Last updated: October 3 2024
There is no consensus definition of a data lakehouse, but my interpretation of the concept is a program that reads and writes columnar, relational data to an object storage system, such as S3.
In contrast to a traditional data warehouse which has strict controls over data consistency, user access, and many other safety features, data lakehouse tools can read and write data which other systems have direct access to. This makes them powerful, but less safe and reliable. For example, early in my career, I implemented an entire data lakehouse proof of concept with Presto only to find that it had no built-in way of creating users with limited access to certain tables. Spark is the same way.
If you’re working with data that is already relational by nature - from a transactional, relational database for example, I would recommend using a traditional data warehouse. However, if you have some vast stores of unstructured or semi-structured data, such as web logs, scientific data, or something else supported by Spark or Trino, then creating a data lakehouse may represent the best option for you to get some value out of that data.

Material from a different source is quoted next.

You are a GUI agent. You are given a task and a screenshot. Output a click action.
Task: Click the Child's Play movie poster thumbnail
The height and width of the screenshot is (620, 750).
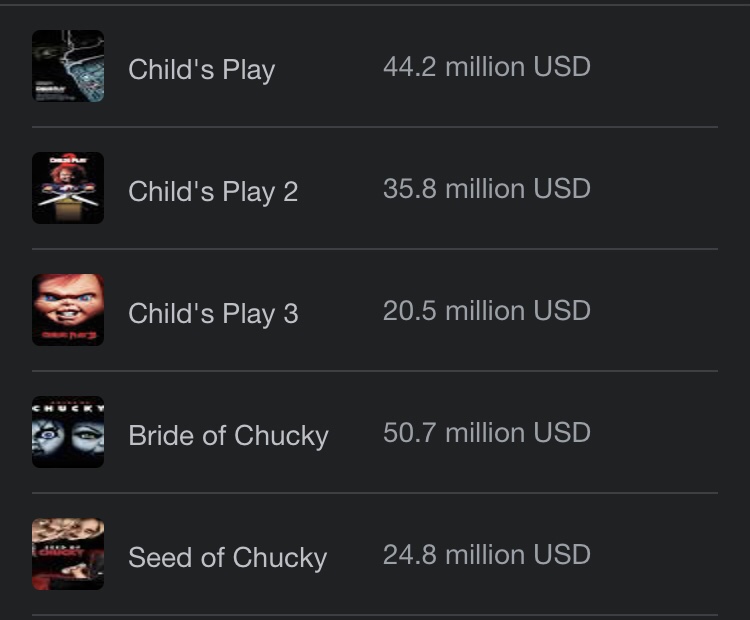tap(68, 66)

In my opinion, there are only two data lakehouse technologies worth considering at this time. Spark and Trino (or Presto).
Spark is the most popular and feature-rich data lakehouse technology. There are many vendors offering managed versions of Spark, including Databricks and all major public cloud platforms.
Trino is the next most popular data lakehouse technology and has an interesting take on the concept. It does not manage data directly, but uses connectors to instruct other data systems to read and write data on its behalf.
This “federated query” concept has some interesting implications. Even though Spark is more popular, you should still consider Trino to determine if this concept is valuable enough to sway your decision. Also, while Spark does just fine as an ad-hoc query engine, Trino is geared a bit more towards that specific use case.